THIS NOTICE DESCRIBES HOW MEDICAL INFORMATION ABOUT YOU MAY BE USED AND DISCLOSED AND HOW YOU CAN GET ACCESS TO THIS INFORMATIONPLEASE REVIEW IT CAREFULLY
The Health Insurance Portability & Accountability Act of 1996 ("HIPAA") is a Federal program that requests that all medical records and other individually identifiable health information used or disclosed by us in any form, whether electronically, on paper, or orally are kept properly confidential. This Act gives you, the patient, and the right to understand and control how your personal health information ("PHI") is used. HIPAA provided penalties for covered entities that misuse personal health information.As required by HIPAA, we have prepared this explanation of how we are to maintain the privacy of your health information and how we may disclose your personal information.
Uses and Disclosures of PHI
We may use and disclose your PHI only for each of the following purposes; treatment, payment and health care operation.
• Treatment means providing, coordinating, or managing health care and related services by one or more healthcare providers. An example of this would include referring you to a specialist or communicating with your physicians or general dentist.
• Payment means such activities as obtaining reimbursement for services, confirming coverage, billing or collections activities, and utilization review. An example of this would include sending your insurance company a bill for your visit and/or verifying coverage prior to a procedure.
• Health Care Operations include business aspects of running our practice, such as conducting quality assessment, improving activities, auditing functions, cost management analysis, and customer service. An example of this would be patient surveys.

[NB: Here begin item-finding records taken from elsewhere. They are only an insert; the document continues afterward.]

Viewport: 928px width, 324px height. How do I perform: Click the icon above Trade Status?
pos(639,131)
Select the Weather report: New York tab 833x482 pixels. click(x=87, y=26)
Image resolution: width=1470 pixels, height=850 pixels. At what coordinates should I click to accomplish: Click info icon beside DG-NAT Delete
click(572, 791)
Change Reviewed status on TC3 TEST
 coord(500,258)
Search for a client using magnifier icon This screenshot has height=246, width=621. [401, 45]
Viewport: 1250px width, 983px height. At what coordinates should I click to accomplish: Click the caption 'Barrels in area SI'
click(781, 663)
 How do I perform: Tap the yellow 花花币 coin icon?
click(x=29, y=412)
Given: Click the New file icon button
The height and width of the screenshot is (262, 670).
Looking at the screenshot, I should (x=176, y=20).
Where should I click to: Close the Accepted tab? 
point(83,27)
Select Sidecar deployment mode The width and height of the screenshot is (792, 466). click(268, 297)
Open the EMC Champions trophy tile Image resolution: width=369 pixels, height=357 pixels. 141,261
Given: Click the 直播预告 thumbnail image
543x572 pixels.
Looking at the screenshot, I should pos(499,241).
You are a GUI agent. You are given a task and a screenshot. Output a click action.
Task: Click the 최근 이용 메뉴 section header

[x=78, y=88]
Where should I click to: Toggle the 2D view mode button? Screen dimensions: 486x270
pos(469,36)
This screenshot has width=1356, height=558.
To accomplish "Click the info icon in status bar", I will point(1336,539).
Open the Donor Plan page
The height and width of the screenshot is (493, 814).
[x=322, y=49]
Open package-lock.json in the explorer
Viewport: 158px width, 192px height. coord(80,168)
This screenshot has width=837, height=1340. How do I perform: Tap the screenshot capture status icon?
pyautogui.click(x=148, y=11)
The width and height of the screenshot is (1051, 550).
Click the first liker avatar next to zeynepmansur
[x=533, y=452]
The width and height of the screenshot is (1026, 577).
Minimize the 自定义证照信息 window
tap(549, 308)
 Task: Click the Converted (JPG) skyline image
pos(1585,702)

• The practice may also disclose your PHI for law enforcement and other legitimate reasons although we shall do our best to assure its continued confidentiality to the extent possible. Examples of this would include an investigation of abuse or neglect, identification of a deceased person or cause of death; and activities related to national defense.
• Other instances where we may disclose PHI without consent or authorization of the patient include: communication with family, relatives, or close personal friends in an emergency; communication with the Food and Drug Administration regarding adverse events with respect to products and product defects; and communications pursuant to Workers’ Compensation laws
We may also create and distribute de-identified health information by removing all reference to individually identifiable information.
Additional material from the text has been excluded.